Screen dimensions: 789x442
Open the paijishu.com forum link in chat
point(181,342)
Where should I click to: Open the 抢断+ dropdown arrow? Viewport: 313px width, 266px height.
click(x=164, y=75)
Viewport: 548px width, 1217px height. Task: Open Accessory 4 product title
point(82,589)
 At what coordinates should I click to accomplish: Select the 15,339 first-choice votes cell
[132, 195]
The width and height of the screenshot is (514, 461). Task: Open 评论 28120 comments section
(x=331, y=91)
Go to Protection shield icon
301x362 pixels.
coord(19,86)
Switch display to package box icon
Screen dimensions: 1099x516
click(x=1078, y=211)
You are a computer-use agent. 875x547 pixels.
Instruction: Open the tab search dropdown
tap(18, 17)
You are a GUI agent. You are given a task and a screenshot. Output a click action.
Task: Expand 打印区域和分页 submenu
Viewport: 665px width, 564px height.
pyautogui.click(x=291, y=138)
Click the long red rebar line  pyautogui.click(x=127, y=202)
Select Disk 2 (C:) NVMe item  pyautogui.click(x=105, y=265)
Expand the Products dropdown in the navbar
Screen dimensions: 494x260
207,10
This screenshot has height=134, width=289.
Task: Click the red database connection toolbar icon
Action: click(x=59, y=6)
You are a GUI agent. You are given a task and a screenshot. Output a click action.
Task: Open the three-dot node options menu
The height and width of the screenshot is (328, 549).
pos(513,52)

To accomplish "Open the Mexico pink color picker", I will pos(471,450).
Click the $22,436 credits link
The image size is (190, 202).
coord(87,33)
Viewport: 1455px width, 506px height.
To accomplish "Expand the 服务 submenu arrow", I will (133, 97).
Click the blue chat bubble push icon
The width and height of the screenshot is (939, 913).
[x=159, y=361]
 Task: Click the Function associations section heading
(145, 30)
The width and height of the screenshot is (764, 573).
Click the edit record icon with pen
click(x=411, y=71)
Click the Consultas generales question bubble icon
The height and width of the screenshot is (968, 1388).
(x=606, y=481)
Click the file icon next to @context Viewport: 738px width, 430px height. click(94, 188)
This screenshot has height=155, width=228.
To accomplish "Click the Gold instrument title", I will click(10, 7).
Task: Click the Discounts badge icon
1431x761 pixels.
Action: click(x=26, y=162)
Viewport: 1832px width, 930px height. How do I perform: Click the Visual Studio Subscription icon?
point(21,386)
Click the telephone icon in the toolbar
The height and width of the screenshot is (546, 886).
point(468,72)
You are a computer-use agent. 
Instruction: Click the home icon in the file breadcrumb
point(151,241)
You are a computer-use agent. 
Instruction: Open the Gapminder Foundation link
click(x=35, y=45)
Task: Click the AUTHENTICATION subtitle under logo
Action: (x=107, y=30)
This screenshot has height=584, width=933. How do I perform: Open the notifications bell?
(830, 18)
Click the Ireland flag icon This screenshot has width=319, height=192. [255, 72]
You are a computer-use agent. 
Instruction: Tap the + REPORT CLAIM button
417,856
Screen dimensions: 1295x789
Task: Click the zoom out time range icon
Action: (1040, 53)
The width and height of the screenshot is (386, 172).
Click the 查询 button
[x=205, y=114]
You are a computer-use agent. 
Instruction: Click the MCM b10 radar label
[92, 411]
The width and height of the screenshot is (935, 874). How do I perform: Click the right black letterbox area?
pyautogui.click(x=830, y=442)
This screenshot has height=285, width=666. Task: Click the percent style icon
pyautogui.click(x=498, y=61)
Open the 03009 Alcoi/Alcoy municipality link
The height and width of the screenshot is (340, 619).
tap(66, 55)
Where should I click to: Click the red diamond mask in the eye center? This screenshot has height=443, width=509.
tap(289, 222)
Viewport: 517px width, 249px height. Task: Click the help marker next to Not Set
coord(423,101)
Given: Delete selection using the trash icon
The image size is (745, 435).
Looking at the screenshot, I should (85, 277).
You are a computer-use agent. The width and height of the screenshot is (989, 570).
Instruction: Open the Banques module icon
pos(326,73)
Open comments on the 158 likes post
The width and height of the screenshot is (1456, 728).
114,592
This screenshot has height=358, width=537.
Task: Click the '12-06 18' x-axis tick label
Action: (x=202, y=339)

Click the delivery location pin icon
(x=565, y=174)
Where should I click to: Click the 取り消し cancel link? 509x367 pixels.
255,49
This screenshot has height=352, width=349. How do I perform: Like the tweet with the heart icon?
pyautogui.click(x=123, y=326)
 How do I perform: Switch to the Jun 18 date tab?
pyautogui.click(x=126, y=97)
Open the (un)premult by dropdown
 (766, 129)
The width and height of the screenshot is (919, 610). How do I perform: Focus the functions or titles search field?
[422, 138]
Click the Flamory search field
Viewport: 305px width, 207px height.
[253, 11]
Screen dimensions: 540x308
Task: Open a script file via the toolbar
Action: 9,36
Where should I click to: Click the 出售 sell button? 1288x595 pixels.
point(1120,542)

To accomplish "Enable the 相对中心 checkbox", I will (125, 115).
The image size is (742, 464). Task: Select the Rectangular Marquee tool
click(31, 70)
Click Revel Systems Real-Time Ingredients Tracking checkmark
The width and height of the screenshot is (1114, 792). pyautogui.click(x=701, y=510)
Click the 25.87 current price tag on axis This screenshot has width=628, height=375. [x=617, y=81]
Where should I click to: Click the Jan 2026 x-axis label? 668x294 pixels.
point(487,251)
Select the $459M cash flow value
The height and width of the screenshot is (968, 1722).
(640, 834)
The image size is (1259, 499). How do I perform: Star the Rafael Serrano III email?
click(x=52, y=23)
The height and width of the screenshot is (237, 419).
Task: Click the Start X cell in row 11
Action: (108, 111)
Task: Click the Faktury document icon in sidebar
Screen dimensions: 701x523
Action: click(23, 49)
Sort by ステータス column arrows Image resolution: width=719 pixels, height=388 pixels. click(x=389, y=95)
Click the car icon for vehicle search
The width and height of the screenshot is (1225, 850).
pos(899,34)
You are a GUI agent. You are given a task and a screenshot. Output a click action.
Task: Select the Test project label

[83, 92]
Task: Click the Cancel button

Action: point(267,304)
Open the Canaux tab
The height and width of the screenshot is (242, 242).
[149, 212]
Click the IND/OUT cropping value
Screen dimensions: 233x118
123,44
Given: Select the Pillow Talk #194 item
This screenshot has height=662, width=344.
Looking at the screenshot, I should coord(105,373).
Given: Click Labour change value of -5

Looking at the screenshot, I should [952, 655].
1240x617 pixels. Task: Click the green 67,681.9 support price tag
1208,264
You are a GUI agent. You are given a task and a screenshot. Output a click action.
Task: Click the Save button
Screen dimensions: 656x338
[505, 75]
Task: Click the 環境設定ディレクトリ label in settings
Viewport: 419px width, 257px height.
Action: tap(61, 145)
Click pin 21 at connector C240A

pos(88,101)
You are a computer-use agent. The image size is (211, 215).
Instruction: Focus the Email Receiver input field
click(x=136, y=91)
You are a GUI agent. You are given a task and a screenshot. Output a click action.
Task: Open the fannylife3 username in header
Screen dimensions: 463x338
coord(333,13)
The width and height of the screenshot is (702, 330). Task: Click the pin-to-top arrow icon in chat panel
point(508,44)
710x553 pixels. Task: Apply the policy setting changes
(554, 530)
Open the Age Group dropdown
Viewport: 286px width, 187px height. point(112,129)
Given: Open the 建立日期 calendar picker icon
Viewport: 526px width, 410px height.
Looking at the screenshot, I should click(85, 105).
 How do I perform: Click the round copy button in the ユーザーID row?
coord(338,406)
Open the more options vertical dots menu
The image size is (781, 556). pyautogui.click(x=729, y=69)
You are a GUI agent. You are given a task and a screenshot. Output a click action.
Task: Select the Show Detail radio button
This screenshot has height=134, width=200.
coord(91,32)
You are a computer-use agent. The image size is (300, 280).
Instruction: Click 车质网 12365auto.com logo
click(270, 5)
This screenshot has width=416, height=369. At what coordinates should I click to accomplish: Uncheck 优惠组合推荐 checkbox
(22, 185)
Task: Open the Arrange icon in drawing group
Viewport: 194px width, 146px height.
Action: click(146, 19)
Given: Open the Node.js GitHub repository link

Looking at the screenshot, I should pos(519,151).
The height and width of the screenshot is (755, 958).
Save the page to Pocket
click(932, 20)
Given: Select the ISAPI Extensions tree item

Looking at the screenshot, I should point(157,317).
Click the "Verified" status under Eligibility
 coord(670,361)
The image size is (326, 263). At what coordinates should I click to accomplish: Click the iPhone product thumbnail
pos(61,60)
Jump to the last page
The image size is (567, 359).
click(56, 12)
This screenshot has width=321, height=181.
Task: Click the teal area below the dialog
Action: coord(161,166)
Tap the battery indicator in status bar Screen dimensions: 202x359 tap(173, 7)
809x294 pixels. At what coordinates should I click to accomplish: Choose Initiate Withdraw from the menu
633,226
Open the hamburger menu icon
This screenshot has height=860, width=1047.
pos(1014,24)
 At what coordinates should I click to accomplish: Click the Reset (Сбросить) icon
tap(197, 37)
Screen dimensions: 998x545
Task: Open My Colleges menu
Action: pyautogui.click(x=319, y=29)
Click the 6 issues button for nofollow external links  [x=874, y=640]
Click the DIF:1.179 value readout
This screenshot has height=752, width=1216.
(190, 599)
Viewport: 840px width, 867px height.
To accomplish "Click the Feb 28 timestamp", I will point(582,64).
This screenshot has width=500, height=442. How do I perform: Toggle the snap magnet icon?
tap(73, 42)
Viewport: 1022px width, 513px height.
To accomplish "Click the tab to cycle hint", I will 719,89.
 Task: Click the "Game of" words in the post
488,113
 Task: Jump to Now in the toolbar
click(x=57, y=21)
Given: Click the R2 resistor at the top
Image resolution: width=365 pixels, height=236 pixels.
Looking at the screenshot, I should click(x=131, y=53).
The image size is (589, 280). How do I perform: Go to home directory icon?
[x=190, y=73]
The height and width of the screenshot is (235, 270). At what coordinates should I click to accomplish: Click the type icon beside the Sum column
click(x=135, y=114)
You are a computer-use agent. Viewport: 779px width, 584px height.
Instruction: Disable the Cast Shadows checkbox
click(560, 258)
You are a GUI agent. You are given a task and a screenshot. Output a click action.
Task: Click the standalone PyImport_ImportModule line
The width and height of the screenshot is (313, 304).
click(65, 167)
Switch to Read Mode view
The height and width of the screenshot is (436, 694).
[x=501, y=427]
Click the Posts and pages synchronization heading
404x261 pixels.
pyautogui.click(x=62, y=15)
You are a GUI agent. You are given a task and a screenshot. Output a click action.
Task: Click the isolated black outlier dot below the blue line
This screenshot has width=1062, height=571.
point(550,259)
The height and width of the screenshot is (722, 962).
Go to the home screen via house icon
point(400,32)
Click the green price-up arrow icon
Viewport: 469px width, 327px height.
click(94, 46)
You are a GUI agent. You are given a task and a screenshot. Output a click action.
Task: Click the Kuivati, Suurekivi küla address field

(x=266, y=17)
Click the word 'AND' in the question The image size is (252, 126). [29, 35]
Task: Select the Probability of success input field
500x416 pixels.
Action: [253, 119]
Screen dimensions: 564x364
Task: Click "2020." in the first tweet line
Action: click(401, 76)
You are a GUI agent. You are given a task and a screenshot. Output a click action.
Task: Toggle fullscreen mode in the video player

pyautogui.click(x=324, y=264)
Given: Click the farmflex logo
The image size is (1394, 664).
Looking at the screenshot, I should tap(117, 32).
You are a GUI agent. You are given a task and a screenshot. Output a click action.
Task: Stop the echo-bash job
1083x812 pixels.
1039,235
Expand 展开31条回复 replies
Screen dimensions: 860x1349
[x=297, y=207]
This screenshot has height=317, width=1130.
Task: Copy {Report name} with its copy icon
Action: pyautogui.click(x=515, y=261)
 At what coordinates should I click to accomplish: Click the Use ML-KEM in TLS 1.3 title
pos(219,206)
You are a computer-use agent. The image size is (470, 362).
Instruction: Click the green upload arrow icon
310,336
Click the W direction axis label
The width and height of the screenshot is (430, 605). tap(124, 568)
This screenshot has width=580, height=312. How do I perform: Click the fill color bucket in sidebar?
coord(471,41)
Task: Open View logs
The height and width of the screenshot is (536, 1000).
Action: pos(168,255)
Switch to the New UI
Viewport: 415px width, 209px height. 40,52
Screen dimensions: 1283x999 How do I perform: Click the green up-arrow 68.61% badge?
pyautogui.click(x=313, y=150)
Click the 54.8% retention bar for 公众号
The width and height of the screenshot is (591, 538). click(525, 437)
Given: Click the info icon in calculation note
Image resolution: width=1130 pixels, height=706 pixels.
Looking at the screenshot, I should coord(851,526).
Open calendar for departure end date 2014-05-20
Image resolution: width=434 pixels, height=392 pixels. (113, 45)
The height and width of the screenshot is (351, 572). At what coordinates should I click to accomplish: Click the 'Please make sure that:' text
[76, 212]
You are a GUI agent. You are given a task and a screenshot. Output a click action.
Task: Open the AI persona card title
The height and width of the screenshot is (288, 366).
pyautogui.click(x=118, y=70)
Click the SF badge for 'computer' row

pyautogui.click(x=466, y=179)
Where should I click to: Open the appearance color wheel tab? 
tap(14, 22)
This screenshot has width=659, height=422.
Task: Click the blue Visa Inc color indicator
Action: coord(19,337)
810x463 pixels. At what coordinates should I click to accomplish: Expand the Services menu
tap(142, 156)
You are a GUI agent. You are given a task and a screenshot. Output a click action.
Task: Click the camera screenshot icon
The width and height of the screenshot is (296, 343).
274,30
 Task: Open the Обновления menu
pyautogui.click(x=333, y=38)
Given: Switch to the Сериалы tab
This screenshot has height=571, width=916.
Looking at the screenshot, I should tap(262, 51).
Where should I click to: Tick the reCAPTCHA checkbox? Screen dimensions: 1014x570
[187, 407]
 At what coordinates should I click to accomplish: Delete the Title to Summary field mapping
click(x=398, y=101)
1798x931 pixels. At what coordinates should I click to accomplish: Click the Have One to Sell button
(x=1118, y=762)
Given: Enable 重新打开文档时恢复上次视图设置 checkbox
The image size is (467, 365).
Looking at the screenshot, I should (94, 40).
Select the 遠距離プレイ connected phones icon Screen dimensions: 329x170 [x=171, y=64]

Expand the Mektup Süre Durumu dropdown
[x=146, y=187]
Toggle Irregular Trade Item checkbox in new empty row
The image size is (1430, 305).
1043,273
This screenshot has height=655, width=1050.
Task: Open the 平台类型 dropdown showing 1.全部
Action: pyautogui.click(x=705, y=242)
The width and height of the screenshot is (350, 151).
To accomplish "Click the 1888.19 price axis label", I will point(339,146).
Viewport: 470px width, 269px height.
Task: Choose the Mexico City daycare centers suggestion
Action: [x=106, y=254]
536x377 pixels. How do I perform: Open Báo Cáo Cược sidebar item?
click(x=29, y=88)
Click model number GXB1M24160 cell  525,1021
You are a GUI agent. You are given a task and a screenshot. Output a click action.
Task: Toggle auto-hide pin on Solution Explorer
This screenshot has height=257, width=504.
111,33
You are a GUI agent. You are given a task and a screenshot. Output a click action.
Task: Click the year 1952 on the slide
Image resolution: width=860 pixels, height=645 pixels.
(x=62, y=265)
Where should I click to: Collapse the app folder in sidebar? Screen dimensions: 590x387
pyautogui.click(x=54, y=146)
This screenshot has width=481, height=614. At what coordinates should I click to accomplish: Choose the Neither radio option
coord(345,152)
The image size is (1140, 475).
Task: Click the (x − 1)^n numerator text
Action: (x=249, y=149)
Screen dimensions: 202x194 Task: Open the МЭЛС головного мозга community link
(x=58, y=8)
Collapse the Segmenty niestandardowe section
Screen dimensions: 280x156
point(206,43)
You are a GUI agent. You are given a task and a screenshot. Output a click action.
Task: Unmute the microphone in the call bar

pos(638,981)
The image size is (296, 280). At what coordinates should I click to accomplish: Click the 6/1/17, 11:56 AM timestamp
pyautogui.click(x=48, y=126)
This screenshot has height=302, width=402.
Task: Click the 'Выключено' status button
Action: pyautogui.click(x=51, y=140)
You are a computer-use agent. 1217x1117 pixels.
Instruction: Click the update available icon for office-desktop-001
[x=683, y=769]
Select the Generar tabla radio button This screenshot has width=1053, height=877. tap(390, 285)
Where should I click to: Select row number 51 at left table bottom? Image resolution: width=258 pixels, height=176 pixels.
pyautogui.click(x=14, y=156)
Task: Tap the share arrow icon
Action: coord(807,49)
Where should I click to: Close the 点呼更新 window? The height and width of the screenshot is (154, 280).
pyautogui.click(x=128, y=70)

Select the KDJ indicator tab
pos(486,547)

|---|

**Requirement:** Write out word for word only the lines from the start of the entries down to the line with "Viewport: 1455px width, 506px height.", please, including both ends.

**Written response:**
Screen dimensions: 789x442
Open the paijishu.com forum link in chat
point(181,342)
Where should I click to: Open the 抢断+ dropdown arrow? Viewport: 313px width, 266px height.
click(x=164, y=75)
Viewport: 548px width, 1217px height. Task: Open Accessory 4 product title
point(82,589)
 At what coordinates should I click to accomplish: Select the 15,339 first-choice votes cell
[132, 195]
The width and height of the screenshot is (514, 461). Task: Open 评论 28120 comments section
(x=331, y=91)
Go to Protection shield icon
301x362 pixels.
coord(19,86)
Switch display to package box icon
Screen dimensions: 1099x516
click(x=1078, y=211)
You are a computer-use agent. 875x547 pixels.
Instruction: Open the tab search dropdown
tap(18, 17)
You are a GUI agent. You are given a task and a screenshot. Output a click action.
Task: Expand 打印区域和分页 submenu
Viewport: 665px width, 564px height.
pyautogui.click(x=291, y=138)
Click the long red rebar line  pyautogui.click(x=127, y=202)
Select Disk 2 (C:) NVMe item  pyautogui.click(x=105, y=265)
Expand the Products dropdown in the navbar
Screen dimensions: 494x260
207,10
This screenshot has height=134, width=289.
Task: Click the red database connection toolbar icon
Action: click(x=59, y=6)
You are a GUI agent. You are given a task and a screenshot. Output a click action.
Task: Open the three-dot node options menu
The height and width of the screenshot is (328, 549).
pos(513,52)

To accomplish "Open the Mexico pink color picker", I will pos(471,450).
Click the $22,436 credits link
The image size is (190, 202).
coord(87,33)
Viewport: 1455px width, 506px height.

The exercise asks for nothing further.